** Begin RECORDED INFORMATION **

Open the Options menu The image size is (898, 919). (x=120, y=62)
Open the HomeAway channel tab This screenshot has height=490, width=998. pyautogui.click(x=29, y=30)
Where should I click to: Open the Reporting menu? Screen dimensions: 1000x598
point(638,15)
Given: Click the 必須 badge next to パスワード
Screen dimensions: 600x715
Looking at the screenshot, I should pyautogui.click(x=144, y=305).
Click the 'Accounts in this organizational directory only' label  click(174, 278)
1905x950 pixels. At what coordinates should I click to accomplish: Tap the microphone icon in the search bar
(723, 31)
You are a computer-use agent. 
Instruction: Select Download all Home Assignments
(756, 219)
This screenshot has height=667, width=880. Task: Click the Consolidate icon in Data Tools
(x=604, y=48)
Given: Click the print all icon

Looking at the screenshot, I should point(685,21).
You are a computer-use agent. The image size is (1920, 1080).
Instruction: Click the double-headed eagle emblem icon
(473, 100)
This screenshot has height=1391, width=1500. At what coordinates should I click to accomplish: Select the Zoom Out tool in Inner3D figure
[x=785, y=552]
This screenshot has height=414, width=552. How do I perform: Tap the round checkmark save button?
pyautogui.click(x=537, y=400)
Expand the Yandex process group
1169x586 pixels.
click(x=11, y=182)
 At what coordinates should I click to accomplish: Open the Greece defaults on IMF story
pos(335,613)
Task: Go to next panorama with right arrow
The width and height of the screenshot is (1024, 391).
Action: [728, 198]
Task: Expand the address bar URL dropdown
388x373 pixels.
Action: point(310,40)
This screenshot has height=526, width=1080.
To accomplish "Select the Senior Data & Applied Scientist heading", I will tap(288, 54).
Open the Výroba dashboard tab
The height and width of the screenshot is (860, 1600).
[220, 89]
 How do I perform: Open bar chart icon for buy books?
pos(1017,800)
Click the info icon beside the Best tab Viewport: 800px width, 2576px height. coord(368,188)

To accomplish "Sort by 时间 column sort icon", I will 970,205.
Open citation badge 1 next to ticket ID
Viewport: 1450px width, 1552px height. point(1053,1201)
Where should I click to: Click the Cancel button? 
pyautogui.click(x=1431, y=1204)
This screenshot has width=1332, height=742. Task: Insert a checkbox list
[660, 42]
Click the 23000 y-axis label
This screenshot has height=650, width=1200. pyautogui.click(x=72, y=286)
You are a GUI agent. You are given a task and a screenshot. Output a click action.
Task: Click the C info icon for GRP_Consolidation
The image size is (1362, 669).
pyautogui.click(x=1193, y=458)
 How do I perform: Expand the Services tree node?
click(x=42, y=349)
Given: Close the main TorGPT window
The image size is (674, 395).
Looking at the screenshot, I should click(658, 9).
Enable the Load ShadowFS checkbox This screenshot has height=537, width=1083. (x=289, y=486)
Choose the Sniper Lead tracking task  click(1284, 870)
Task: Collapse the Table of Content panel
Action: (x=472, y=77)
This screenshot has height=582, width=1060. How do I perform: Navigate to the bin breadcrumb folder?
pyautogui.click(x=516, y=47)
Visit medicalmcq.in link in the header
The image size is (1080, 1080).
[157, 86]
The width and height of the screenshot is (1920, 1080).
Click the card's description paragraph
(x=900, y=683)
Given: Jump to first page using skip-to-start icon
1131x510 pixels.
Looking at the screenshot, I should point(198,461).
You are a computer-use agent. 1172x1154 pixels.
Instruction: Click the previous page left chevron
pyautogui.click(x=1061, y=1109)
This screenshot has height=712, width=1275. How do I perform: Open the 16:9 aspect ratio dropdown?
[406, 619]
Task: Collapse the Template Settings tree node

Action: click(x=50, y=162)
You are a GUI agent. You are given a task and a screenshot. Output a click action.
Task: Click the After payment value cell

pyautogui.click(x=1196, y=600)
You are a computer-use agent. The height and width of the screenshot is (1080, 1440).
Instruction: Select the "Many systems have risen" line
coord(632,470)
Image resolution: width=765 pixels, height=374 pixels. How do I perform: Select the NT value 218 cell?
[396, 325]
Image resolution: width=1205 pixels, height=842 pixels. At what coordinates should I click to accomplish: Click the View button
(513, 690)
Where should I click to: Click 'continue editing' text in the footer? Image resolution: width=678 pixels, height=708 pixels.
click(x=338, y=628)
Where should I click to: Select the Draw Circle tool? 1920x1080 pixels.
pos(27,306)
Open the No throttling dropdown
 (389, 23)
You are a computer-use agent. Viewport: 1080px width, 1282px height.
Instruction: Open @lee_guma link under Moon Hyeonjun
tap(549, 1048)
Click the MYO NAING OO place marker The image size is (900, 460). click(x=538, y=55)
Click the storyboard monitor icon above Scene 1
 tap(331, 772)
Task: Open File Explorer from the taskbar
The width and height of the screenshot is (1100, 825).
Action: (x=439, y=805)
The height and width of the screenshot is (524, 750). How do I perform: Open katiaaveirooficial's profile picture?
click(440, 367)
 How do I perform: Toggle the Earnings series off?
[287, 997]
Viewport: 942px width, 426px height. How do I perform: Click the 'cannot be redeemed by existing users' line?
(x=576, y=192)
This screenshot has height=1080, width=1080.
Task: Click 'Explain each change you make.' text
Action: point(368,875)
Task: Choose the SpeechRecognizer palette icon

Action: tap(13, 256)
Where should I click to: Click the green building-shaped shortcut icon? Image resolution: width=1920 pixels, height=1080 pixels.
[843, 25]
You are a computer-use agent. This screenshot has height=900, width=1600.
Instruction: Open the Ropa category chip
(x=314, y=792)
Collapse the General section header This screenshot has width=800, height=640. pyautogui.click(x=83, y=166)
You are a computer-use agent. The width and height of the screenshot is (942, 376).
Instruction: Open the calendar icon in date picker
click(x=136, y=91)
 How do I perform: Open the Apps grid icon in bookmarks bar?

** End RECORDED INFORMATION **

▸ **PROBLEM DETAILS**
Write out the lines of the listing from its first line through the line containing "point(638,15)", both ends included, with no changes.

▸ **COMPLETED EXERCISE**
Open the Options menu The image size is (898, 919). (x=120, y=62)
Open the HomeAway channel tab This screenshot has height=490, width=998. pyautogui.click(x=29, y=30)
Where should I click to: Open the Reporting menu? Screen dimensions: 1000x598
point(638,15)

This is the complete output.